A quick look over social media will help you to determine if someone is a good cultural fit or if the work experience they listed on a CV matches up with what you see on LinkedIn
When you’re getting down to the nitty gritty of filtering candidates, it may be worthwhile using spelling, grammar, inconsistencies or content errors as criteria for elimination. Looking at gaps in a CV or frequent job changes can also be criteria for whittling down candidates, but this comes with a health warning – there can be good reasons for this, so unless it’s a glaring issue, it may be something worth discussing during phone screening or interview stage. Similarly, keep an eye out for cultural differences. What might be acceptable to include in a CV in another country may look conspicuous to you, so be sensitive to such differences.
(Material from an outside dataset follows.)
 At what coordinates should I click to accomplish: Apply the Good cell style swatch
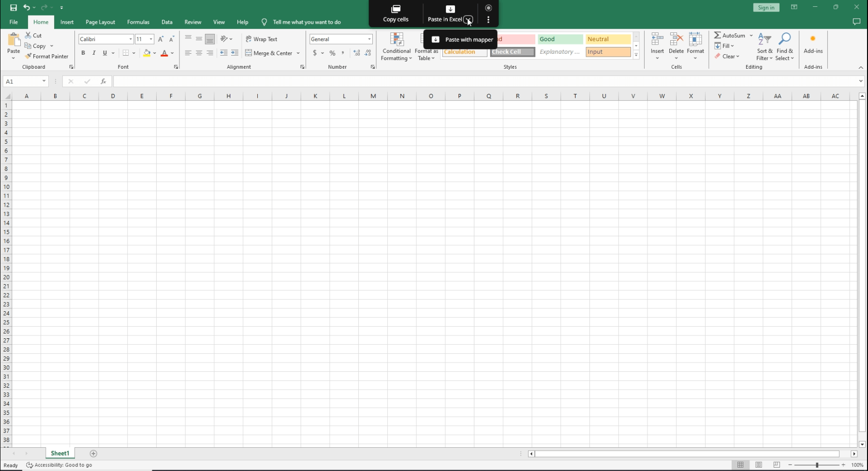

Significant in this final stage is reference checks or background checks. Even a quick look over social media will help you to determine if someone is a good cultural fit or if the work experience they listed on a CV matches up with what you see on LinkedIn.
What to take away: while recruiting software can be discerning for you and make the job of finding top candidates a little easier, the ultimate job of selecting candidates will be done by you and your colleagues. Make sure that all candidates are getting an answer, and where possible feedback. Make sure that the work you put into screening candidates has some learning value for them in the long run.